Converts a mathematical image to latex code. First, it finds each symbol in the image and uses a convolutional neural network to determine what symbol it is. Once each symbol is identified, it puts back together the latex code based on positions and sizes.
- cv2
- nolearn/lasagne
- numpy
- pandas
- ipython
- matplotlib
- cPickle
- Flask
- code/generate_images.py: Contains functions to generate every symbol. Used for training the neural net for symbol recognition.
- code/model.py: The neural network used for symbol recognition.
- code/Latex2Code.py: The class to put together the symbols to a latex code string.
- webapp/: Folder containing code to launch a Flask webapp.
Input 1:
Output 1: "\frac{\frac{A}{\beta}+\gamma}{x+y}=z"
Input 2:
Output 2: "yA_{Ay}^{xy}"
The test images were randomly generated with a script that allowed for adjusting the complexity of the equation. A more complex equation would have more super/subscripts, fractions, and symbols.

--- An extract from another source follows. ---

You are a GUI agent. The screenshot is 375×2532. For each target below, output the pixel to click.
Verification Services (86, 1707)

Achieved 83% accuracy on equations with two operators and 35% on equations with 3-4 operators, where an operator is the standard +, -, * or others such as =, \frac, super/subscript, etc. An output is considered correct only if the output exactly matches the input that made the Latex code. The equations with two operators had an average of 7 symbols, and the equations with 3-4 operators had an average of 15 symbols.